Is our application a State Machine?

  • Yes. For example, you can turn a reducer pattern into a State Machine by adding a second reducer.
  • State Machines do a great job connecting how designers and developers work/think.
  • Designers are always thinking of State.
    • If you get a component mockup, you'll get a design with all the different State.
    • They are writing a State Machine in a visual format.

What was your favorite Component in Reach UI that was a challenge building?
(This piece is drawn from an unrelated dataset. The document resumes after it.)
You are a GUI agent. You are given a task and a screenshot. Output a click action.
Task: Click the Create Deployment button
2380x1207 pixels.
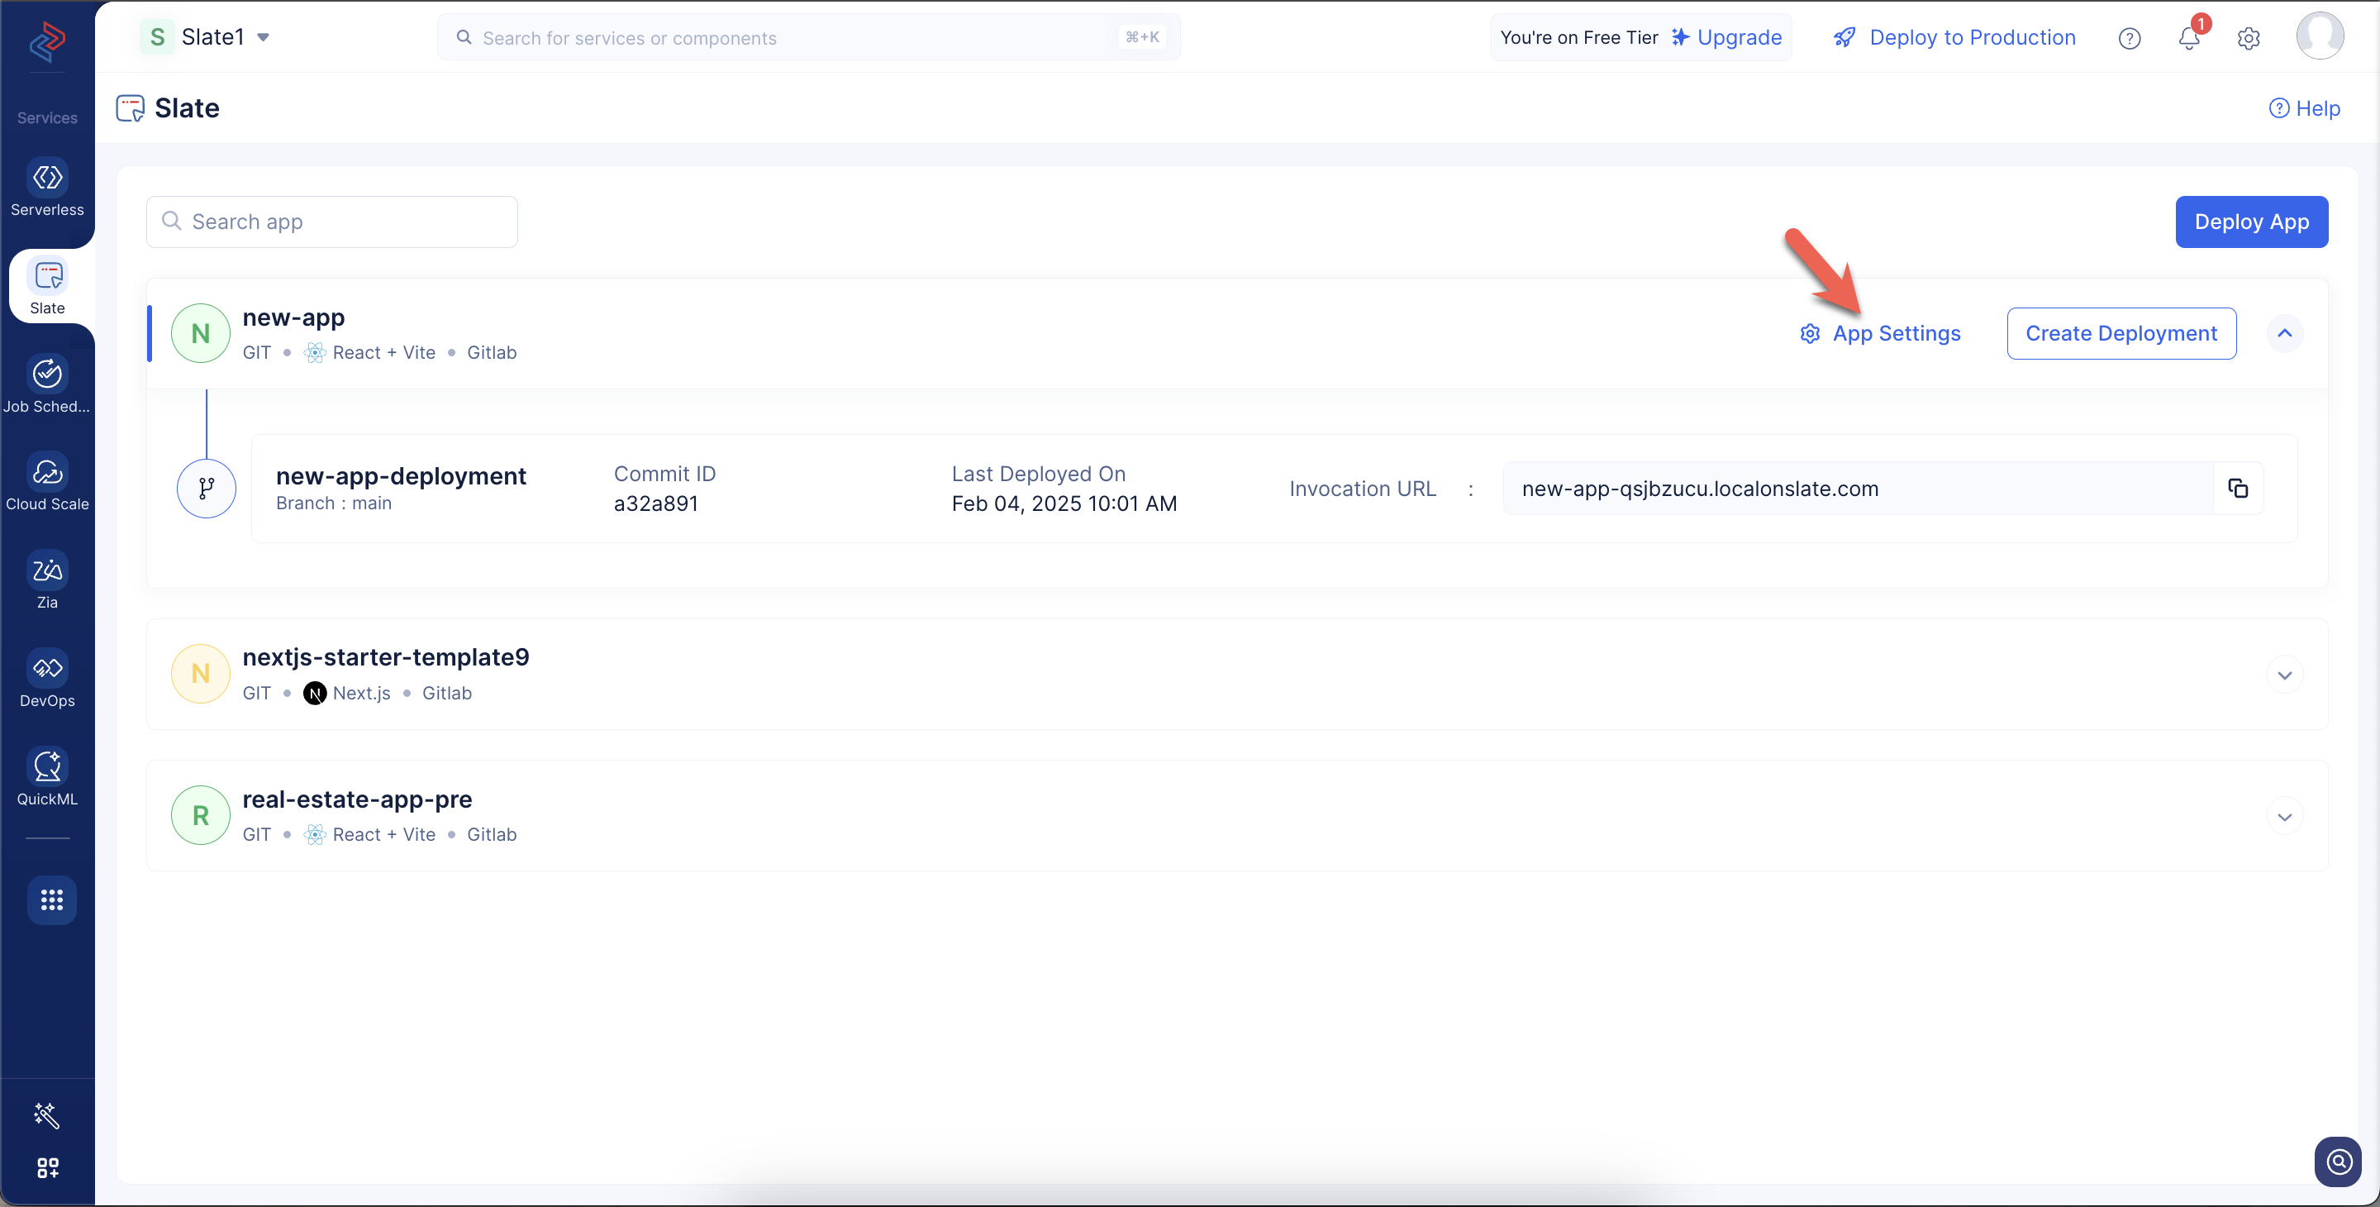coord(2120,334)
  • The Listbox component was the most challenging; a Listbox presents a list of selectable options in a popover, which is toggled on or off by a button.
  • Visually and behaviorally, it is similar to @reach/menu-button except that ListboxOption components hold a value.
  • In this sense, they are more directly comparable to HTML select elements.

Listbox

  • (A bad example of this is Ant Design)https://ant.design/components/select/
    • When you open, you can't select on mouseDown. Unlike with the native select - Web/HTML/Element/select
    • People don't use native features due to ascetics preferences and the ability to add functionality.
  • Notes: you should always try to use the native elements.

React UI and XState

  • Reading the Reach UI source code is an excellent source of learning material.
  • Reach UI contains @xstate/fsm, a miniature version of XState.
  • Before XState, Ryan wrote his own Transition:
// https://github.com/reach/reach-ui/blob/a376daec462ccb53d33f4471306dff35383a03a5/packages/tooltip/src/index.tsx

/**
 * Finds the next state from the current state + action. If the chart doesn't
 * describe that transition, it will throw.
 *
 * It also manages lifecycles of the machine, (enter/leave hooks on the state
 * chart)
 *
 * @param event
 * @param payload
 */
const transition: Transition = (event, payload) => {
  let stateDef = chart.states[state];
  let nextState = stateDef && stateDef.on && stateDef.on[event];

  // Really useful for debugging
  // console.log({ event, state, nextState, contextId: context.id });
  // !nextState && console.log('no transition taken')

  if (!nextState) {
    return;
  }

  if (stateDef && stateDef.leave) {
    stateDef.leave();
  }

  if (payload) {
    context = payload;
  }

  let nextDef = chart.states[nextState];
  if (nextDef && nextDef.enter) {
    nextDef.enter();
  }

  state = nextState;
  notify();
};
  • This component also contained a StateChart, which takes the main ideas of a State Machine to handle several events.
// https://github.com/reach/reach-ui/blob/a376daec462ccb53d33f4471306dff35383a03a5/packages/tooltip/src/index.tsx

const chart: StateChart = {
  initial: IDLE,
  states: {
    [IDLE]: {
      enter: clearContextId,
      on: {
        [MOUSE_ENTER]: FOCUSED,
        [FOCUS]: VISIBLE,
      },
    },
    [FOCUSED]: {
      enter: startRestTimer,
      leave: clearRestTimer,
      on: {
        [MOUSE_MOVE]: FOCUSED,
        [MOUSE_LEAVE]: IDLE,
        [MOUSE_DOWN]: DISMISSED,
        [BLUR]: IDLE,
        [REST]: VISIBLE,
      },
    },
    
	
...
  • At the end of the day, Reach UI has a great user experience because it's designed from a component standpoint.

Research of Git History

  • Chance went back through the Reach UI git history to analyze and understand in-depth how each component has evolved over time. Then he re-engineered a new component following the Reach UI style.